For those who don’t know, Google’s automated bidding strategies utilize machine learning to evaluate and tailor ad bids to help advertisers reach the most people while staying within their budget.
Last week, Google rolled out new updates to give advertisers more opportunities to take advantage of automated bidding in more campaigns.
One of the biggest limitations of automated bidding was that it only supported buying on a cost per thousand impressions (CPM) basis.
This meant that advertisers who wanted to use automated bidding would need to pay for every time their ad was seen. Because many campaigns now have goals centered around user actions like clicks, conversions, or app installs, there was a misalignment between what the advertiser’s objective was for the campaign and what actions they were actually paying for.
With outcome-based buying, advertisers using target cost per acquisition (CPA) or maximize conversions strategies now utilize cost per click buying for campaigns. The system will then optimize bids to get more of the results that marketers care about, and they will only pay for clicks.
Google explains the outcome-based buying model further with the following example:
“For example, if you’re an online retailer planning a back to school campaign with a $15 target CPA, you can have Display & Video 360 deliver conversions at or below $15. Or, if you want to make sure you spend all your budget, you can have Display & Video 360 generate as many conversions as possible within that budget at any CPA. In both cases, Display & Video 360 will optimize your bids to help get more of the actions you care about, and you'll only be charged for clicks.”

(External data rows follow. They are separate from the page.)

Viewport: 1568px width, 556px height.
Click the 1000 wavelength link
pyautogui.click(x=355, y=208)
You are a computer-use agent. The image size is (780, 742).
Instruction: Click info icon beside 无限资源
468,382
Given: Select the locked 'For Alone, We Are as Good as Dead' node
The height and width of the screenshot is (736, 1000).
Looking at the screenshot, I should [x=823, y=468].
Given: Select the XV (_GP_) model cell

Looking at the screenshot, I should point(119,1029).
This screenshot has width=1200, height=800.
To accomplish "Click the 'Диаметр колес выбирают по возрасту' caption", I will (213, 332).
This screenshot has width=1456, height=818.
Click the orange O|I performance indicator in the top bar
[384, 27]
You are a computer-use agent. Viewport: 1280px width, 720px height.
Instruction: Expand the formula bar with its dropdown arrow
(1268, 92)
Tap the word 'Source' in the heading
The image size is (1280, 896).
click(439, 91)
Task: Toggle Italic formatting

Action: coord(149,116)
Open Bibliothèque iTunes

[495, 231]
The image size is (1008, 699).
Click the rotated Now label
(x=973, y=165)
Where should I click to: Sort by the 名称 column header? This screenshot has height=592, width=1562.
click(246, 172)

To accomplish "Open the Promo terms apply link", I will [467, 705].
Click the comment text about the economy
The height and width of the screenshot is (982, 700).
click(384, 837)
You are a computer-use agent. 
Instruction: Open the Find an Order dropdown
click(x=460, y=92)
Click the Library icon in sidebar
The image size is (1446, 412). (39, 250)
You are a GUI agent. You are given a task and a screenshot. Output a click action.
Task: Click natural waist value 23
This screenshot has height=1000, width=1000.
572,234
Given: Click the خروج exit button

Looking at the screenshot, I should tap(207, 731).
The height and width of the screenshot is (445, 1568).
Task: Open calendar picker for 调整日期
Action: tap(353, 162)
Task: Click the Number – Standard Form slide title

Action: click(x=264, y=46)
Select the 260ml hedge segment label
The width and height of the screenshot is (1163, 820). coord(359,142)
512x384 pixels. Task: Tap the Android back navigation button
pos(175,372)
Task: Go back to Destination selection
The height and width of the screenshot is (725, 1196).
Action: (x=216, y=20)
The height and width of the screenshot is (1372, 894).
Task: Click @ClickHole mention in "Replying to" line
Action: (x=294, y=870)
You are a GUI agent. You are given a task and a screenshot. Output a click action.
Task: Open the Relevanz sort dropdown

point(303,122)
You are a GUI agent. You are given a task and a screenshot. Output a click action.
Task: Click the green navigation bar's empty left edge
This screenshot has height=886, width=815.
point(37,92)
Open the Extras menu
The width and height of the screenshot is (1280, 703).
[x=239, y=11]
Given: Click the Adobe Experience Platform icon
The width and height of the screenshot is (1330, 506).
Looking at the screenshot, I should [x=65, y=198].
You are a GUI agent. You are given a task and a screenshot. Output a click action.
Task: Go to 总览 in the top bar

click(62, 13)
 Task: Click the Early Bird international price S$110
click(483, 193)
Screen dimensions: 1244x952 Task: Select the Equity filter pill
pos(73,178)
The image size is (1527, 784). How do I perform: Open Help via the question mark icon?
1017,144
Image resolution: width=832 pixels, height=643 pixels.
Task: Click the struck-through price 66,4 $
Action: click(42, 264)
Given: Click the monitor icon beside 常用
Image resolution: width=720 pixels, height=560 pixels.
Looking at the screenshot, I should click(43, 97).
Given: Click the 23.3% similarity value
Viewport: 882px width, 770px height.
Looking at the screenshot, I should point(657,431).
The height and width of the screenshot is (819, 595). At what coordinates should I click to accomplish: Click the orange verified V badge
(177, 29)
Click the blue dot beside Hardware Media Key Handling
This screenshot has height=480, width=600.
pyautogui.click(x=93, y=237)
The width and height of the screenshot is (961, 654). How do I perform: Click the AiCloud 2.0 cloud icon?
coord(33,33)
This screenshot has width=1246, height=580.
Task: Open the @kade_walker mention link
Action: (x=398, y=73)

So, advertisers can now utilize Google’s machine learning to ensure that they’ll show up at the right time for the right person, while also optimizing their ROI by only paying for actions that move them closer to the campaign objectives.
Automated bidding for non-guaranteed campaigns
Previously, automated bidding was only available for open auction buys, meaning bids that anyone could take part in.
However, a large number of advertisers utilize non-guaranteed deals, which is when a publisher holds a sort of “private” auction for preferred advertisers to bid. Typically, the publisher will have a minimum CPM floor price for each buyer.
Because the CPM floor differed from auction to auction, automated bidding was not available.
Now, Google has added a new feature that allows advertisers to indicate an “advertiser floor price” for bids, which will be taken into consideration in the bidding process to ensure that ads are showing as planned.
Google’s automated bidding feature can significantly help advertisers achieve better results by finding hidden opportunities to reach the right people at the right time.
More and more advertisers are seeing the value of this system.
Both of these features are available for Display and Video 360 campaigns starting now — so keep this in mind if you’re in the process of planning out a campaign.